In late January, more than a million Americans watched an online town hall hosted by Sen. Bernie Sanders, I-Vt. The topic? “Medicare for All.” No mainstream network would carry the event.
Predictably, the event was more of a pep rally for socialized medicine than a serious discussion of healthcare policy. Over the course of 90 minutes, Sanders moderated a series of panels, each one stacked with single-payer advocates from the worlds of business, medicine, and public policy. The speakers echoed the senator’s rosy depiction of single-payer healthcare.
In countries that have adopted single-payer, the reality is far bleaker.
The UK’s single-payer system, the National Health Service, is so poorly managed and understaffed that patients often wait for hours in ambulances or hospital hallways before receiving care. Hospitals recently had to cancel over 50,000 surgeries over the course of a month to make room for flu patients.
In Canada’s single-payer system, in which I grew up, median wait times for specialist treatment now exceed 21 weeks. Some patients face yearslong waits for the care they need. Doctors recently told one Ontario patient she’d have to wait four and a half years to see a neurologist.

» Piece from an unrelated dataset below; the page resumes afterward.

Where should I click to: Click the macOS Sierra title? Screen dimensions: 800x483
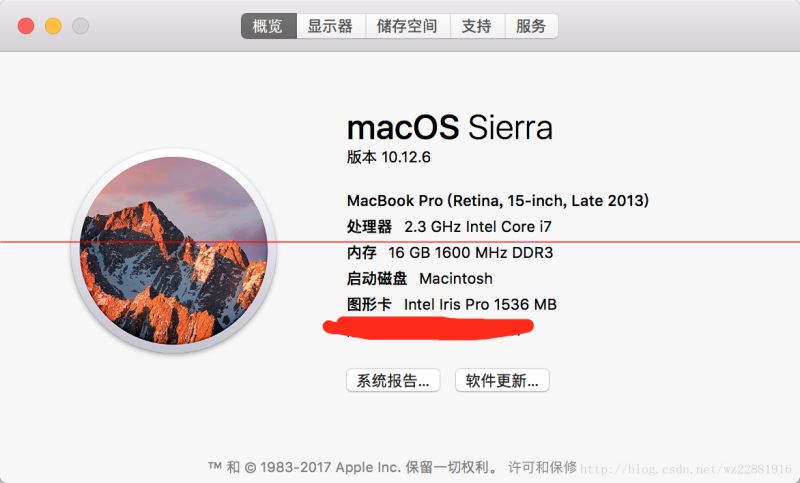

Here in the United States, the government-run Veterans Health Administration is a national embarrassment plagued by medical incompetence, administrative corruption, and life-threatening treatment delays. Hundreds of veterans have died waiting for care.
Sanders claims a government takeover of the health sector would lead to higher quality, cheaper care for all. Americans need only look at the UK, Canada, or their own VA system to see that’s not true.